§ **Description of the task**: The expected result is every entry, retyped character for character.

___ Entries shown

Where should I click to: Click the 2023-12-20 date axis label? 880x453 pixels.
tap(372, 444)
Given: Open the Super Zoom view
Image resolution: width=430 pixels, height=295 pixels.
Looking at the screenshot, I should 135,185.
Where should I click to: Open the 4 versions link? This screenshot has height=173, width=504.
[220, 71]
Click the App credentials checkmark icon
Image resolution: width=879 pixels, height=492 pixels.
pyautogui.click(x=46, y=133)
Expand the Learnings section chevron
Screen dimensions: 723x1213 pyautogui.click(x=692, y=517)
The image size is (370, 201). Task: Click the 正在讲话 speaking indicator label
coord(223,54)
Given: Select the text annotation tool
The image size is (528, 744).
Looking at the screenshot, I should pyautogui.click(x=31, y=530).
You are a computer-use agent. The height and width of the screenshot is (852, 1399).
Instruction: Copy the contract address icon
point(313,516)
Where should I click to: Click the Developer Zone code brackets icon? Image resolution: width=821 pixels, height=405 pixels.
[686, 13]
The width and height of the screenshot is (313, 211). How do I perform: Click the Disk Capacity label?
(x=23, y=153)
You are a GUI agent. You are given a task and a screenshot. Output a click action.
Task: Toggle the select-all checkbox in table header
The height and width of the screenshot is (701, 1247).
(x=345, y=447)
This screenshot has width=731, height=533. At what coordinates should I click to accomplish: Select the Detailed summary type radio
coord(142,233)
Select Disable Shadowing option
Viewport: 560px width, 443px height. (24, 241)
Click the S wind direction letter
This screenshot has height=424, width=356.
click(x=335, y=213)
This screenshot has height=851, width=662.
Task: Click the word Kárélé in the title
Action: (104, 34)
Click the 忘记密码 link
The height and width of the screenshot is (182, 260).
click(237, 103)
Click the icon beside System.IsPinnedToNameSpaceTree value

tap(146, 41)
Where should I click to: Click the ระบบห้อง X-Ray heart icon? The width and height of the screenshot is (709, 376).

______

§ **Reply to the task**:
Where should I click to: Click the 2023-12-20 date axis label? 880x453 pixels.
tap(372, 444)
Given: Open the Super Zoom view
Image resolution: width=430 pixels, height=295 pixels.
Looking at the screenshot, I should 135,185.
Where should I click to: Open the 4 versions link? This screenshot has height=173, width=504.
[220, 71]
Click the App credentials checkmark icon
Image resolution: width=879 pixels, height=492 pixels.
pyautogui.click(x=46, y=133)
Expand the Learnings section chevron
Screen dimensions: 723x1213 pyautogui.click(x=692, y=517)
The image size is (370, 201). Task: Click the 正在讲话 speaking indicator label
coord(223,54)
Given: Select the text annotation tool
The image size is (528, 744).
Looking at the screenshot, I should pyautogui.click(x=31, y=530).
You are a computer-use agent. The height and width of the screenshot is (852, 1399).
Instruction: Copy the contract address icon
point(313,516)
Where should I click to: Click the Developer Zone code brackets icon? Image resolution: width=821 pixels, height=405 pixels.
[686, 13]
The width and height of the screenshot is (313, 211). How do I perform: Click the Disk Capacity label?
(x=23, y=153)
You are a GUI agent. You are given a task and a screenshot. Output a click action.
Task: Toggle the select-all checkbox in table header
The height and width of the screenshot is (701, 1247).
(x=345, y=447)
This screenshot has width=731, height=533. At what coordinates should I click to accomplish: Select the Detailed summary type radio
coord(142,233)
Select Disable Shadowing option
Viewport: 560px width, 443px height. (24, 241)
Click the S wind direction letter
This screenshot has height=424, width=356.
click(x=335, y=213)
This screenshot has height=851, width=662.
Task: Click the word Kárélé in the title
Action: (104, 34)
Click the 忘记密码 link
The height and width of the screenshot is (182, 260).
click(237, 103)
Click the icon beside System.IsPinnedToNameSpaceTree value

tap(146, 41)
Where should I click to: Click the ระบบห้อง X-Ray heart icon? The width and height of the screenshot is (709, 376).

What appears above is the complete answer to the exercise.